What to Write on Your Calendar or Chart on Your App
• Start with marking down the first and last day of your period. If you have any spotting in between, you need to keep track if that as well.
• Describe how bleeding looks like. The quality and amount of your period are as important as how long and how often you bleed. Describe how you are bleeding each day. Be specific, like heavy, light or just spotting; clots or watery flow or dark brown or bright red.
• Write down how do you feel physically. Record any problems or symptoms you experience each day.
* Have you tired?
* Have you felt anxious or depressed?
* Have you experienced cramps
* Were you bloated?
* Have you felt stressed out?
* Did you have a headache or any other pain?
* Did you experience brain fog?
Keep track of any medications you are taking
If you take any supplements or herbal remedies write them down. Write if they brought any relief to your symptoms. This way you will know if they are working or not. The same goes for any over the counter or prescribed drugs to help your period pain or other symptoms. This is important for any side effects or drug interactions develop.
• Write down your best and worst days. Use a scale of from 1 to 10 to rate your days. Rate your worst possible day with the number 10 and use the number 1 when you have your best possible days. This will help you see the patterns of how your period develops. If you know on what days you have no energy, you can plan rest or even take a day off from work.

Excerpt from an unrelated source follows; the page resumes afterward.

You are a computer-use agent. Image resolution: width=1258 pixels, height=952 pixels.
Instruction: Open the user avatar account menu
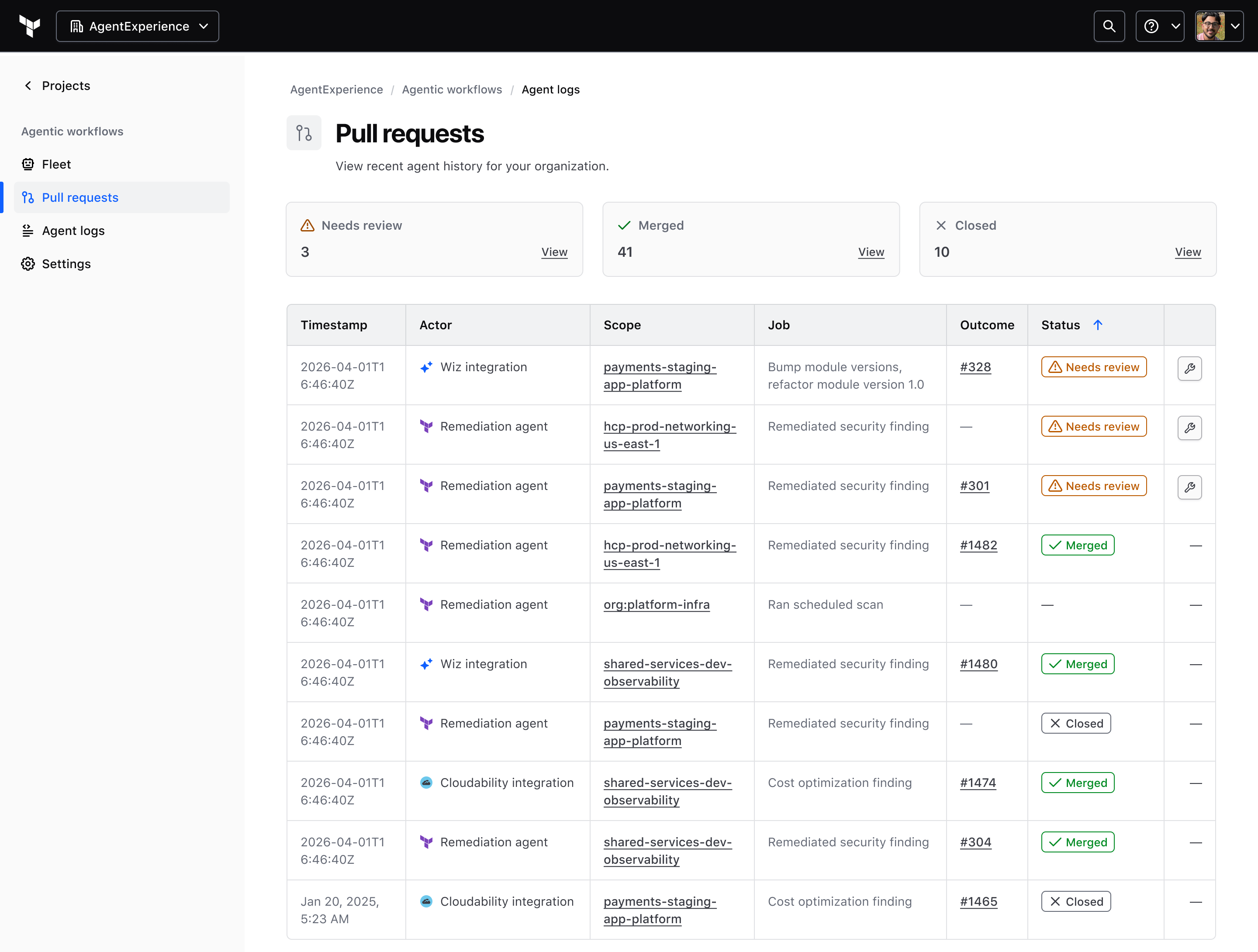pos(1218,26)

Check Your Basal Body Temperature (BBT)
Keeping track of your BBT will hep you to know when your body is ready to ovulate.
You will measure your temperature first thing in the morning. The temperature is slightly higher (sometimes by less than a degree) when your body ovulates and stays higher until your period starts. If you record your temperature every day, you will notice those changes, and you will know that you are ovulating.
You will need the following:
* Basal body thermometer. This thermometer is more sensitive than a standard. You will find them at many pharmacies for less than $15.
* Take the temperature at the same time each morning, before you get out of bed! (Keep the thermometer by your bed on your nightstand.) Remember that getting up to go to the bathroom can affect your body temperature.
* BBT is not going to tell you exactly when you’re ovulating. It can take a couple of months before you get comfortable with it and see patterns. Usually, women get pregnant 2 or 3 days before ovulation, during ovulation and 12 to 24 hours after that.
Check Your Cervical Mucus
Remember about checking your mucus too. It can tell you a lot about hormonal changes in your body. The mucus will change before and during ovulation, color, the texture and the amount will change to make it easier for you to get pregnant. If you are tracking it you will know when it’s happening.
When your ovaries prepare to release an egg, your cervix will make more mucus. A couple of days before ovulation, it can be cloudy, sticky or whitish. Right before you ovulate, the mucus will get slippery, like egg whites. It can stretch across your fingers if you spread them apart and it lasts around 3 or 4 days, which is when you’re most likely to get pregnant.
How to check your cervical mucus:
• You can tissue or your fingers to check the opening of your vagina for mucus a few times a day. Make sure to wash your hands before you start. Record what you see: clear, slippery, sticky or cloudy.
• Record your basal body temperature and cervical mucus to know where you are in your cycle.